Member of the Chamber of Deputies
- Incumbent
- Assumed office 21 December 2020
- Constituency: Ilfov County

Personal details
- Born: 15 July 1983 (age 42) Bacău, Socialist Republic of Romania
- Party: Alliance for the Union of Romanians
- Alma mater: Titu Maiorescu University

= Gianina Șerban =

Romanian politician (born 1983)

Gianina Șerban (born 15 July 1983, Bacău) is a Romanian politician who since 2020 has served a member of the Chamber of Deputies for the Alliance for the Union of Romanians.

==Early life==
Gianina Șerban was born on 15 July 1983 in Bacău, the capital of Bacău County, in the Socialist Republic of Romania.
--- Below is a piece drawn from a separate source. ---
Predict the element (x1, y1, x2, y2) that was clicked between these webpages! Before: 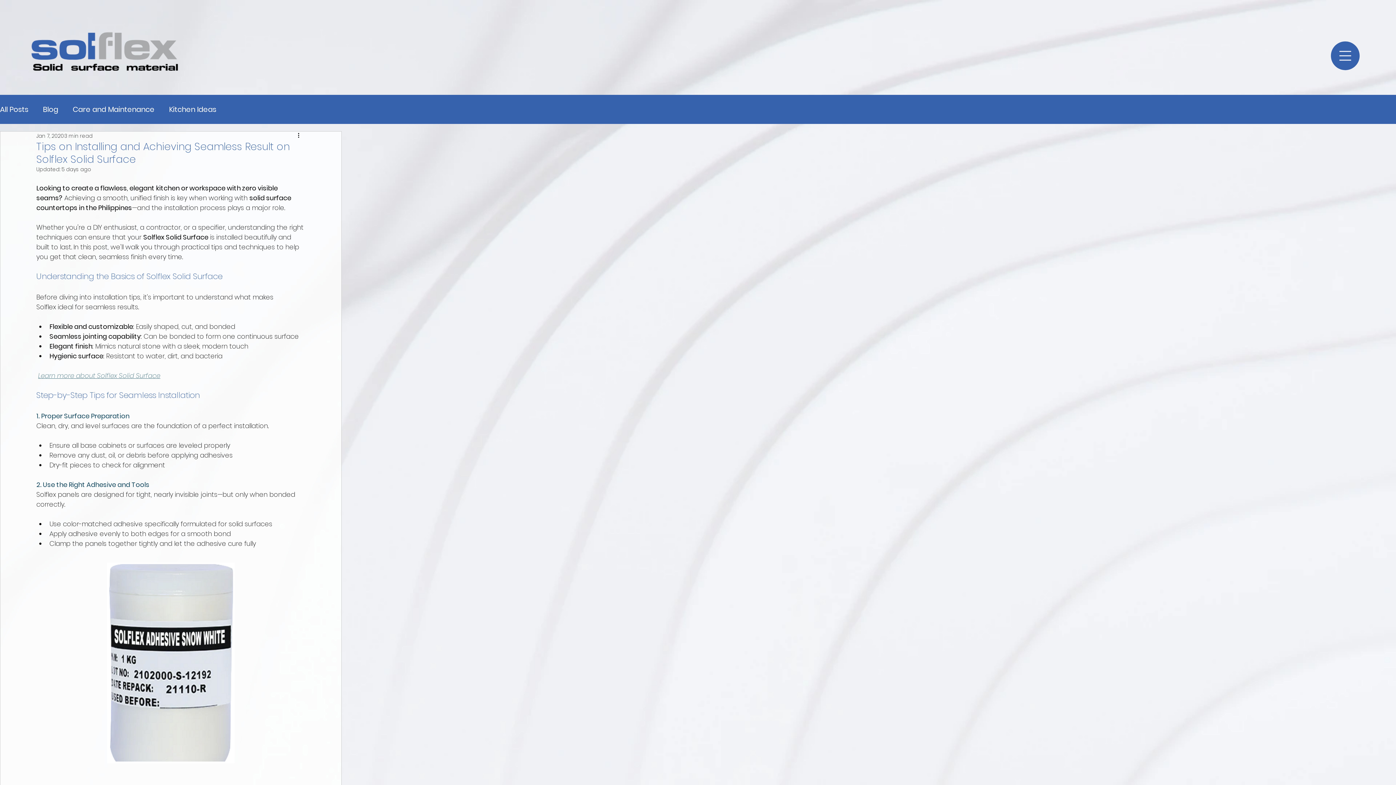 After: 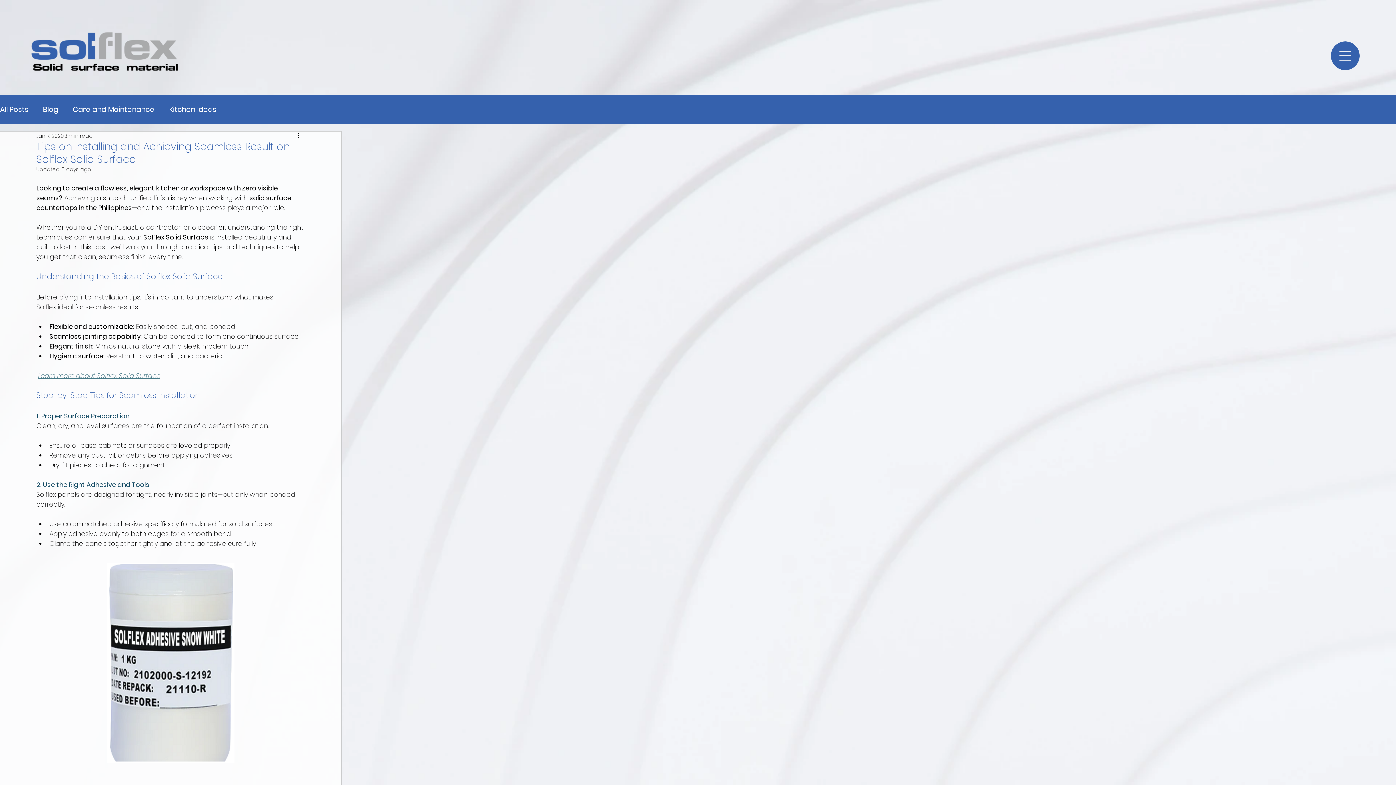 Action: bbox: (1331, 41, 1360, 70)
In 2005, she graduated from the Faculty of Law at the private Titu Maiorescu University in Bucharest, the capital of Romania.

==Political career==

=== First term (2020‒2024) ===
In the 2020 Romania parliamentary election on 6 December, Șerban was elected a member of the Champer of Deputies for Alliance for the Union of Romanians (AUR) in Ilfov County, taking office on 21 December. As of March 2024, Șerban served as a member of the AUR's National Leadership Bureau, being among of the party's six highest-ranking women. In September 2024, she was appointed as Secretary of the Chamber of Deputies.

=== Second term (2024‒present) ===
In the 2024 parliamentary election on 1 December, Mitrea was reelected to the Chamber of Deputies in the same constituency as previously. In April 2025, she voiced against sexual education as school curriculum.